Pollock is thoroughly worth watching on the strength of the performances alone. Unfortunately, the story that the performances serve is not quite so strong. It is interesting, to be sure, but it just doesn't have much of a sense of narrative flow. There is no feeling that this encounter in his early life led to that development in his style and technique later. Instead, the film felt like a random collection of scenes from Pollock's life - here are a few scenes from when he was an unknown artist, skip a few years, here are a few scenes from when others in the artistic community started to know who Pollock was, skip a few years, here are a few scenes from when he started to become famous, skip a few years, etc. I was never bored, watching this, but I didn't come out of it feeling like it had really told me a story either.

Another shortcoming in my opinion, and one that tends to be shared by many biopics about famous artists, is that it tells the viewer that Pollock is a genius without explaining why he was a genius. It may all make sense to viewers who know something about modern art, but the uninitiated will not find any clues to help them to understand what made his work so revolutionary and important. Abstract painting is a style whose defenders have always said that it is not just random splatters of paint thrown onto the canvas, that there is meaning to the colors and patterns of each painting. And yet, in this film, Pollock, the father of that artistic style, says several times that he doesn't know what his paintings are of, and he is often unsure of whether they are finished. Can he really create meaningful works of art without knowing what the meaning is?

Movie trivia question: Performers winning Oscars for non-English language roles are pretty rare - it has only happened six times in Oscar history so far. Who is the only performer to win an Oscar for a performance given in French?

Saturday, July 10, 2010

'80s Oscar darling

Nominated for 4 Best Actress Oscars in the 1980s (in addition to 1 win for Best Supporting actress), Jessica Lange did not win the lead actress award until 1995, for Blue Sky. The film, which was actually completed in 1990, but not released until 1995 due to the studio's bankruptcy issues, was not nominated for any other Oscars.
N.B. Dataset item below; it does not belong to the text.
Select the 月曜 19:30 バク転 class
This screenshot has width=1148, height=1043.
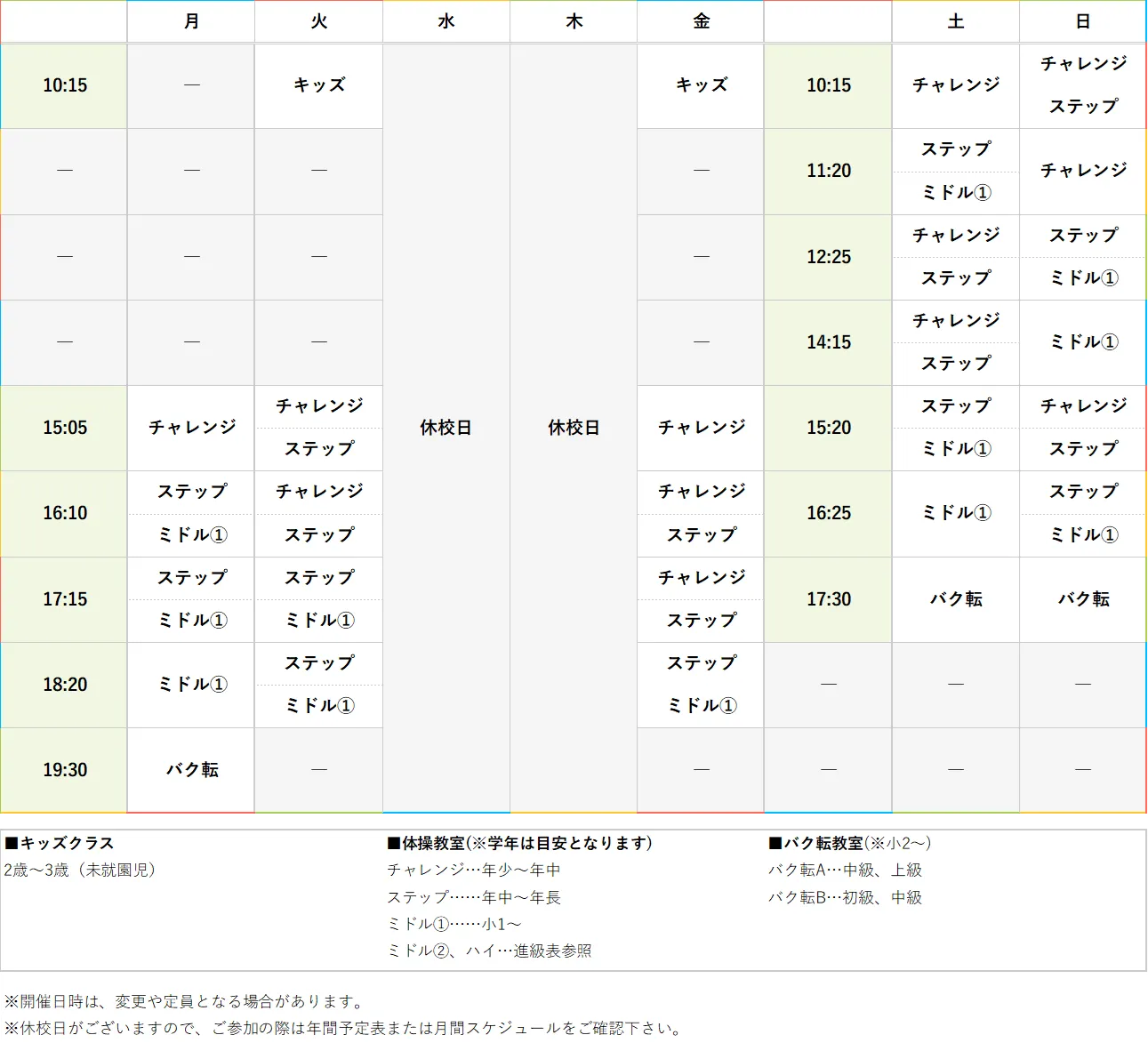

Set in the early 1960s, Blue Sky stars Tommy Lee Jones as Hank Marshall, an army major and expert on radiation, whose outspoken beliefs that the army should put greater restrictions on their nuclear testing have made him unpopular and become an obstacle to his career. Lange plays Marshall's wife, Carly, whose promiscuity and mental instability become another. The coincidental timing of her affair with his commanding officer and his discovery of the cover-up of an accident at a nuclear test site lead to Hank being locked up in a mental hospital, leaving Carly as the only one who can save the day.

Lange does steal every scene she's in, and Jones does a decent job of keeping up with her, but their performances are the only things worth watching in this film. The other performances are not particularly good. The camerawork is sloppy and confused - the film's director had been directing for a few decades, but this felt like the work of somebody who had no experience at all. As for the story, it was pretty improbable, it relied too heavily on coincidence for a couple of major plot points, and it had a happily-ever-after ending that wrapped things up far too neatly to let a little thing like logic get in the way. Even Lange's performance, the main selling point of the film, is the weakest I have seen from her. This felt to me like basically a watered-down, more stereotype-driven version of the character Lange played in the film Frances.

Movie trivia question: In his directorial debut, character actor Ed Harris directed himself to a Best Actor nomination for this film.